L'histoire :
A Tripoli, le 10 mai 1801, le Pacha Yusuf Ben Ahmed Sidi Ali Karamanli reçoit dans son palais le consul américain Cathcart. Yusuf s’impatiente car il attend les dons promis par l’Amérique : l’argent et les mousquets. Cependant, le consul n’a que des barils de poudre à lui offrir pour l’instant. L’éminence turque est furieuse et demande des comptes. Mais le consul ne se laisse pas faire : le ton monte très rapidement. Yusuf, fou de rage, décrète alors que le traité entre les deux pays est rompu. Tant que l’Amérique ne donne pas ce qu’il doit à Tripoli, les forces ottomanes captureront les navires américains et feront des étrangers des esclaves de son pays. Pourtant, le royaume est fragile. En effet, le prince Hamet Karamanli est normalement le vrai roi de Tripoli ; son frère l’a chassé de la ville et a pris sa propre famille en otage. Il s’organise alors pour renverser le tyran. Réfugié en Egypte, Hamet doit faire face aux tueurs de Yusuf qui veulent éliminer le gêneur. Les Etats-Unis décident de s’allier au prince pour renverser la ville…
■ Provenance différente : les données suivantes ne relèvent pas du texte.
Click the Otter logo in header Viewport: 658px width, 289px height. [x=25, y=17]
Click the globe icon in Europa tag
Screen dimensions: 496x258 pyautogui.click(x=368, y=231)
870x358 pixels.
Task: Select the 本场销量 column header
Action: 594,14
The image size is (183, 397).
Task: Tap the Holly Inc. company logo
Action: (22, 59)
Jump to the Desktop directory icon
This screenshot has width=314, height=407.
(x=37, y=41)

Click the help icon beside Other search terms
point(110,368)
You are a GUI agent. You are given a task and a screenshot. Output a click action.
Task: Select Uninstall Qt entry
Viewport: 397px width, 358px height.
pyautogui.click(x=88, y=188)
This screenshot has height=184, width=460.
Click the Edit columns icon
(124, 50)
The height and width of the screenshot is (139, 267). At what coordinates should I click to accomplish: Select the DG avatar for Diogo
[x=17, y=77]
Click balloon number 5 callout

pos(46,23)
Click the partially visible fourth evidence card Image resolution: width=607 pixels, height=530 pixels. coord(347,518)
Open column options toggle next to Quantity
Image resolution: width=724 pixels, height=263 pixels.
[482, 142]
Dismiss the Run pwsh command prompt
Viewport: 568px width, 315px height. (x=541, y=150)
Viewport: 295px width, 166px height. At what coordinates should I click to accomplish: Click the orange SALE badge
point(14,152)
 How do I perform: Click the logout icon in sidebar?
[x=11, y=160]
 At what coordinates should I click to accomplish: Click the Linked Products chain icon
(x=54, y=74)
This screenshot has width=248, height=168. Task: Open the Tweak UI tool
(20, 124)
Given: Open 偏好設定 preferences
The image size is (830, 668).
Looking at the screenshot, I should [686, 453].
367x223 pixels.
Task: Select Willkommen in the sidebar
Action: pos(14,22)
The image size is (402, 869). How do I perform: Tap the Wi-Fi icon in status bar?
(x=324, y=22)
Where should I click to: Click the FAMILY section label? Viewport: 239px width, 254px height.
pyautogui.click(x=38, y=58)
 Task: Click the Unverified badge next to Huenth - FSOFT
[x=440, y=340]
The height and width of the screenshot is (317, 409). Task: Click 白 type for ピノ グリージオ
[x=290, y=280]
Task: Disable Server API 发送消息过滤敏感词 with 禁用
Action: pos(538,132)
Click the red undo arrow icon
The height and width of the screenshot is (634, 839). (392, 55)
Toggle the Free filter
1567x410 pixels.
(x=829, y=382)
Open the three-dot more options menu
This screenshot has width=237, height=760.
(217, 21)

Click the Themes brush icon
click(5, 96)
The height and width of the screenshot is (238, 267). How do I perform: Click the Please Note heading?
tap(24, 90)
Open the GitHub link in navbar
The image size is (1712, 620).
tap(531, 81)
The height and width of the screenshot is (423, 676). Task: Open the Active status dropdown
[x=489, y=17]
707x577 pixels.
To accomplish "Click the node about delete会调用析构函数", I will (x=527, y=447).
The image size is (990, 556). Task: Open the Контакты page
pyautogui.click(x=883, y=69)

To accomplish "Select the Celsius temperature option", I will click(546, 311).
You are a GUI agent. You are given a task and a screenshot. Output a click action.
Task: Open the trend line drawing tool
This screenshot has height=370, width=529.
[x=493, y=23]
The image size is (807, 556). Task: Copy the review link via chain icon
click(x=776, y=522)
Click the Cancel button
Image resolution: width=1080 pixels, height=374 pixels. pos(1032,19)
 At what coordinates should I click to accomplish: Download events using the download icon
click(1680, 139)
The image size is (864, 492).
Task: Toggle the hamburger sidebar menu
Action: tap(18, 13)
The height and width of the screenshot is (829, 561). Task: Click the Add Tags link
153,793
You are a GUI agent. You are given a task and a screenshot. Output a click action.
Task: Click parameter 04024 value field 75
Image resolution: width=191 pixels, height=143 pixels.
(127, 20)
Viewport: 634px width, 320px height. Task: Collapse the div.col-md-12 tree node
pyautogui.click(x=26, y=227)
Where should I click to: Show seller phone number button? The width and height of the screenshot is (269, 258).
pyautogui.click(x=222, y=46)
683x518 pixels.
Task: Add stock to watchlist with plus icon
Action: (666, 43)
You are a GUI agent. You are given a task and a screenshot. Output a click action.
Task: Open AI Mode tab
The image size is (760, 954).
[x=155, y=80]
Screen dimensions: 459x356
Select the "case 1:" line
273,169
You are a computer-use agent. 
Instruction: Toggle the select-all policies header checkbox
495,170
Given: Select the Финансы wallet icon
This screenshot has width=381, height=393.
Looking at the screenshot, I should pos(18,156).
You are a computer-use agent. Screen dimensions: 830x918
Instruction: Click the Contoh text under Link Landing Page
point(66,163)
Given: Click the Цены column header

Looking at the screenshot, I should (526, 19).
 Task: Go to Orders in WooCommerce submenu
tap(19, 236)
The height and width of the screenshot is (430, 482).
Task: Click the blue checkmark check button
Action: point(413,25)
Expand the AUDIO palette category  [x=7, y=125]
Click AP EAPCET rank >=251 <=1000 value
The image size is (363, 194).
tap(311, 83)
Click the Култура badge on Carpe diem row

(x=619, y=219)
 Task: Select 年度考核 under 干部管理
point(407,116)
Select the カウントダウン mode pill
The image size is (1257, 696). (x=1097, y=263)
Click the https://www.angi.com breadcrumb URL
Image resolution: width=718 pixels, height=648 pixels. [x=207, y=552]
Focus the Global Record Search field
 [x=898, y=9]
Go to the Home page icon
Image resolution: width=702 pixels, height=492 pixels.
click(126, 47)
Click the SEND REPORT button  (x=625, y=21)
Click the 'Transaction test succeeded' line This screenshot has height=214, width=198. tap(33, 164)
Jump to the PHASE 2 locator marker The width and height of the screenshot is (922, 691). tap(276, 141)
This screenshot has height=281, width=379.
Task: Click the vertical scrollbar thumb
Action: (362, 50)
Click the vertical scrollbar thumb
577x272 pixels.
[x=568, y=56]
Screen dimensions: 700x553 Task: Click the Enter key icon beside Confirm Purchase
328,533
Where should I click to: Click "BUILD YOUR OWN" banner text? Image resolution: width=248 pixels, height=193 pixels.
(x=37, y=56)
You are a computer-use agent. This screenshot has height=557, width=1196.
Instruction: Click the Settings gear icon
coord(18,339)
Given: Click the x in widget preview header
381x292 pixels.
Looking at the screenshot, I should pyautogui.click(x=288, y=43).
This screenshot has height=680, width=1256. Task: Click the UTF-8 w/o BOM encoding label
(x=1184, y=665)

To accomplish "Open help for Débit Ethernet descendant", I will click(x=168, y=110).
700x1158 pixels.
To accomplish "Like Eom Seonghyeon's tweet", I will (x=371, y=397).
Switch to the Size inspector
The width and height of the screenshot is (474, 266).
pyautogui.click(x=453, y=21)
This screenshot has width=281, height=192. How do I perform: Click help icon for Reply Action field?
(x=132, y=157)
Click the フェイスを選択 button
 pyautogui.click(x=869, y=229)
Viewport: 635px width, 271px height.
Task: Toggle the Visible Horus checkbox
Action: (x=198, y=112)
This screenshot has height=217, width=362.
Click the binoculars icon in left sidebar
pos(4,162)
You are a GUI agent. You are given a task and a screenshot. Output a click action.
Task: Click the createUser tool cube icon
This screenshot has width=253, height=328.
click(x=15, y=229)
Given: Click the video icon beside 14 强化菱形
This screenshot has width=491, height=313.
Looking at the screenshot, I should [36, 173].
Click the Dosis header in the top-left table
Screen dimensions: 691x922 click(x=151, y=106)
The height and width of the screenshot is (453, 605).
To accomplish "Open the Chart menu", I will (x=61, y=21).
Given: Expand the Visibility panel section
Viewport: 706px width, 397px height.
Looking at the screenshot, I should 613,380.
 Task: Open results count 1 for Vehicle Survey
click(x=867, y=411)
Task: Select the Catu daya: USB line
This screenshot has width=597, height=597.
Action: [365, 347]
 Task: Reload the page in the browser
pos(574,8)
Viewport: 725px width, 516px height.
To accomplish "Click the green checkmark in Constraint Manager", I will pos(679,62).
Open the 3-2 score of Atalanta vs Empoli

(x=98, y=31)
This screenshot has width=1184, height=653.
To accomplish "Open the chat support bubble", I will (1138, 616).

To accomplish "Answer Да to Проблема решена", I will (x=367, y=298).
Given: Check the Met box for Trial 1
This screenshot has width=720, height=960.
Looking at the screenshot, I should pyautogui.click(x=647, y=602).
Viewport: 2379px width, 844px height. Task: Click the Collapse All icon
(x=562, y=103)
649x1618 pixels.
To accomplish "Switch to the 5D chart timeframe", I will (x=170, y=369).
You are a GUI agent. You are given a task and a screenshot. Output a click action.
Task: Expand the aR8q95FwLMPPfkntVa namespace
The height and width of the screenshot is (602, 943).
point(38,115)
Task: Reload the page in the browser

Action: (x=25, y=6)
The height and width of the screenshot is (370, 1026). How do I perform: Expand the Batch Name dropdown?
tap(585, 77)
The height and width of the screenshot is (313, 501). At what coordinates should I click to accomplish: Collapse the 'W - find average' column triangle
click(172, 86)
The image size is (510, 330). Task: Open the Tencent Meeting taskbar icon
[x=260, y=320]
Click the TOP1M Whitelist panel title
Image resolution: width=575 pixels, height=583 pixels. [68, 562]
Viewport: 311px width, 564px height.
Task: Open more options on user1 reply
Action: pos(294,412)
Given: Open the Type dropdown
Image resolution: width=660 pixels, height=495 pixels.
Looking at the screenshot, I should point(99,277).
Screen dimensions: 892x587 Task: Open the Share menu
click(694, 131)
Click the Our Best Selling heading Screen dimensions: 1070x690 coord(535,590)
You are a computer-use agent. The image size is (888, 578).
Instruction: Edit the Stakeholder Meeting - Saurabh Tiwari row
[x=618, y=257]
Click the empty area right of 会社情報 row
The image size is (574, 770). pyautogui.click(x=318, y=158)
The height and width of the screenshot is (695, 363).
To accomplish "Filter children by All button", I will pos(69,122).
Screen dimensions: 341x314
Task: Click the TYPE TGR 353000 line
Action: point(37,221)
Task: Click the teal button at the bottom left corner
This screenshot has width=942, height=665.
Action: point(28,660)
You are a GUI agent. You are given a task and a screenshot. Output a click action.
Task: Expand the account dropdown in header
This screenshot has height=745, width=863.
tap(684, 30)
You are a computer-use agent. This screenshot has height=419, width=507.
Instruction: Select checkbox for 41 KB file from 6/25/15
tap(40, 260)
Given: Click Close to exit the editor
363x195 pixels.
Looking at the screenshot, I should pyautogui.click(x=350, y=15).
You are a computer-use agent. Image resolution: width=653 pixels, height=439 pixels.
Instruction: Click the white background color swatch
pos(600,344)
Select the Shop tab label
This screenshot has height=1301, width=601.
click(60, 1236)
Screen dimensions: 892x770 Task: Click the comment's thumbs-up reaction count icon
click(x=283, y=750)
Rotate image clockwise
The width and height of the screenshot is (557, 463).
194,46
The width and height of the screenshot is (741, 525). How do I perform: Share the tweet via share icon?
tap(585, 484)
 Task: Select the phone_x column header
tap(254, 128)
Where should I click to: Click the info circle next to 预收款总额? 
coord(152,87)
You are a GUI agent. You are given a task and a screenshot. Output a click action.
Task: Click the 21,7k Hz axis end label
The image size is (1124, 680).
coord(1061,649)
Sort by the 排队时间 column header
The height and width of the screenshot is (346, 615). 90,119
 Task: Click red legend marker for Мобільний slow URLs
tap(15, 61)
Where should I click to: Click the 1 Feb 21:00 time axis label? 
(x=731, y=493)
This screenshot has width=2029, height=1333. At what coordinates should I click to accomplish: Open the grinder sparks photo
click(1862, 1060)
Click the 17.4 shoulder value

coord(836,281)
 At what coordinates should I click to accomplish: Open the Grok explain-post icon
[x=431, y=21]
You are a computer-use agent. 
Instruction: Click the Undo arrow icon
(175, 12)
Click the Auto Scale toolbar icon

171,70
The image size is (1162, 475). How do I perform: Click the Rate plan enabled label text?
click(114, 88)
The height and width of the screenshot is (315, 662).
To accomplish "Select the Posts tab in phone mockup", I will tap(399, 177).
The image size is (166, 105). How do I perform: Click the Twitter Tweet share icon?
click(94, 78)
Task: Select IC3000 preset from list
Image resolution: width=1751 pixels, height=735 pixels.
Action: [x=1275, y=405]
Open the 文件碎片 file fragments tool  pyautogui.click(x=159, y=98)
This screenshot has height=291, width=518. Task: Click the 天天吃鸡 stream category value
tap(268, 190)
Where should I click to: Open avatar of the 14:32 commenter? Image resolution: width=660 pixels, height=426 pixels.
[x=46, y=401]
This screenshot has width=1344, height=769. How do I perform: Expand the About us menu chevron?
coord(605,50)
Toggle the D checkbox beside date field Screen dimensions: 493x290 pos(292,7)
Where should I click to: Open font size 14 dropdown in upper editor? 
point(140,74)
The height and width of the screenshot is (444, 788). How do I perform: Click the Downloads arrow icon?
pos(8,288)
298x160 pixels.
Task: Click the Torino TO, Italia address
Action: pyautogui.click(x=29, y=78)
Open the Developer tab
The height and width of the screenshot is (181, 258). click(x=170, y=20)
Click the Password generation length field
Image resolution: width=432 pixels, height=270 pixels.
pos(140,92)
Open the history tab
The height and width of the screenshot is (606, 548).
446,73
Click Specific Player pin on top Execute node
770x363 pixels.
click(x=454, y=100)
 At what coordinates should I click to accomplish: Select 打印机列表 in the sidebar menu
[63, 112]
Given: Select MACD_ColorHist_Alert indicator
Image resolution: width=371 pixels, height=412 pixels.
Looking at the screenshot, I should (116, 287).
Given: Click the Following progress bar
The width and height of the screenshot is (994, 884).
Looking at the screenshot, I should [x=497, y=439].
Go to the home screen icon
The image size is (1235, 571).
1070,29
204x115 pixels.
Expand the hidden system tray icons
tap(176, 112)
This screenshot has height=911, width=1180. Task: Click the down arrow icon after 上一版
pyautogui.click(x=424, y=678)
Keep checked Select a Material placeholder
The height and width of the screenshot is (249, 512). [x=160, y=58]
Ce qu'on en pense sur la planète BD :
Les éditions Glénat reviennent sur un événement historique américain quelque peu oublié : l’intervention des USA aux début du XIXème siècle, dans une de ses possessions africaines aujourd'hui capitale de la Lybie. D'origines marocaines, Youssef Daoudi s’applique à présenter la situation dans ce pays en 1801, avant que les tensions diplomatiques s’intensifient jusqu’à exploser. De subtile façon, il nous montre tous les rouages du pouvoir américain qui veut intervenir sans faire de vagues. Comme dans un jeu d’échecs, les forces en présence avancent petit à petit leurs pions. Yusuf est certes une caricature du tyran sanguinaire et amoral, mais la vision des Etats-Unis est loin d’être manichéenne. Les sénateurs et autre président jouent de leurs influences dans leur propre intérêt, en oubliant l’humain… des années avant l’impérialisme du modèle américain actuel dans le monde. L’album traîne toutefois un peu en longueur et l’arrivée des forces armées à Tripoli se fait attendre pendant tout l’opus. L’auteur se garde le récit de la bataille de la ville dans le deuxième épisode à venir. Cependant, c’est la force graphique qui interpelle le plus dans ce récit. Daoudi offre une prestation magnifique et reconstitue à la perfection la beauté du désert, la noblesse des soldats berbères et la fierté des troupes occidentales. Les costumes sont travaillés ainsi que les décors, fruits d’une véritable recherche documentaire. On a l’impression de revivre certaines scènes du film Lawrence d’Arabie ! Dans un alliage très efficace de couleurs modernes et de respect de l’histoire, Daoudi emprunte par moment le trait hachuré et détaillé de Jean Giraud et la colorisation de Christian Rossi – deux maîtres qui ont influencé son art. Cette épopée prenante et originale met en lumière les pays d‘Afrique du Nord d’une fort belle manière.